A family friend was quoted by News of the World, a UK tabloid, as saying: “Katherine wants the kids. But Michael always said he wanted Grace to have them if something happened to him.”

Sources said Rwaramba had taken an increasingly central role in the lives of the children, who reportedly call her “Mom”. She and Jackson were even rumoured to be considering marriage in 2006.

In the Sunday Times, she narrated her difficult life with the pop star, who she said routinely fired her and then begged her to return.

“I was getting phone calls that they were being neglected. Nobody was cleaning the rooms because Michael didn’t pay the housekeeper,” she said.
“I was getting calls telling me Michael was in such a bad shape. He wasn’t clean. He hadn’t shaved. He wasn’t eating well. I used to do all this for him and they were trying to get me to go back.”

Rwaramba claimed that while she gave the children love and a stable environment, they had a cold and uneasy relationship with their father. “I used to hug and laugh with them. But when Michael was around, they froze.”
As for the masks Jackson made the children wear in public, Rwaramba revealed: “They didn’t like them. It was not my idea. I hated it as well. So whenever I had a chance I misplaced the masks or forgot to pack them.”

Her account provided a view of the real world of Michael Jackson behind the masks, the wigs, the make-up and the surgery: his running around the world with the three children – to Bahrain, Ireland, Germany, New Jersey – and his drug addiction.

She recalled incidents when she had to pump the singer’s stomach many times after a high dose of drugs. “There was one period that it was so bad I did not let the children see him.”

She said he was furious with her for calling in the help of his mother and sister. It was one of the times he fired her.
Rwaramba is the founder and director of World Accountability for Humanity, a charity that aims to improve the lives of the disadvantaged.

On her website, she says her parents, Job Rwaramba and Magdalena Kinyogote, had fled the first troubles in Rwanda in the 1960s and settled in Uganda, where Grace was born.
At the age of 13, she went to a multi-ethnic boarding school in Connecticut (US) and later received her Bachelor’s degree in Business Administration at Atlantic Union College, a Seventh-day Adventist college in South Lancaster, Massachusetts.

Meanwhile, another woman in Jackson’s life, Debbie Rowe, with whom he was married between 1996 and 1999, revealed that she got two of his children through artificial insemination.

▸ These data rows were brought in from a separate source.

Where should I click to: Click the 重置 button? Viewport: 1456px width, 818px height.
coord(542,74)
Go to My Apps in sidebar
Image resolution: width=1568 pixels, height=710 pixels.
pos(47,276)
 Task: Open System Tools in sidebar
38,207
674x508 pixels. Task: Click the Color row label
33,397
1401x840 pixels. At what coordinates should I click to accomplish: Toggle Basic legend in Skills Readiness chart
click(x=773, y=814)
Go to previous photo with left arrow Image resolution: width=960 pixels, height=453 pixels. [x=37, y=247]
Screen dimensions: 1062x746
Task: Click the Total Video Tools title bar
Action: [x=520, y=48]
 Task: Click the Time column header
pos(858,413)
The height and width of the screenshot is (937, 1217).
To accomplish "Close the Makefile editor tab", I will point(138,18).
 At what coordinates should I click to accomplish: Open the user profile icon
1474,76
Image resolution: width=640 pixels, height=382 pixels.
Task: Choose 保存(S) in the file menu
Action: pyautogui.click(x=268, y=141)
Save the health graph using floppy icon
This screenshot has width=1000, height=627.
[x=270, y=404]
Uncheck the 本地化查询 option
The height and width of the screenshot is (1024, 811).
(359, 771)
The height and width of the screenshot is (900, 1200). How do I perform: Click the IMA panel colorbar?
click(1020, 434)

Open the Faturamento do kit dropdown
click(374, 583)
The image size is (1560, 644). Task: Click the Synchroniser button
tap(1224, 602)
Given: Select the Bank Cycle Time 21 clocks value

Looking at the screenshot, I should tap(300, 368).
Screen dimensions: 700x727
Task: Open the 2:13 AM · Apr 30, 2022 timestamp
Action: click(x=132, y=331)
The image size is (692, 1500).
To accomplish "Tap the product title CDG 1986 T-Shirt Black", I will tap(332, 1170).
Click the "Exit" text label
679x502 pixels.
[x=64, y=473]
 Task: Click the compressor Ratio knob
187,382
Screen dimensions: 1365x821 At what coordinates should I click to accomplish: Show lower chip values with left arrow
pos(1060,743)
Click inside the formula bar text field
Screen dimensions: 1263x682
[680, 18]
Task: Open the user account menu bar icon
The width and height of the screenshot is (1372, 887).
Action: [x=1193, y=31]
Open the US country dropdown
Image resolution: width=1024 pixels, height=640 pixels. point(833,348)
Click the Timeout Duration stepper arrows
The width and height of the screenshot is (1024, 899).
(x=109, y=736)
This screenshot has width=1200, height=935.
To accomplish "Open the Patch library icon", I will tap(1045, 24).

“Michael was divorced, lonely and wanted children. I was the one who said to him: “I will have your babies,” she said in an interview published over the weekend by London’s News of the World.

“I was just the vessel. It wasn’t Michael’s sperm. I got paid for it, and I’ve moved on. I know I will never see my children again.”
Blonde Debbie, now 50, spoke out at the ranch in California where she lives a reclusive life surrounded by more than 30 horses. After a difficult second birth, which left her scarred, she said Jackson dumped her.

The singer’s third child, Prince Michael Jackson II, nicknamed ‘Blanket’, was said to be born from a surrogate European mother the singer never met.

Aides say Blanket is the most similar to Jackson in looks, personality and musical talent. Over the years, several women have come forward to claim they are Blanket’s mother.

The most recent was a woman calling herself Billie Jean Jackson, who last year filed a law suit in Los Angeles seeking one billion dollars.

Jackson left a debt of $500 million (about sh1,000b).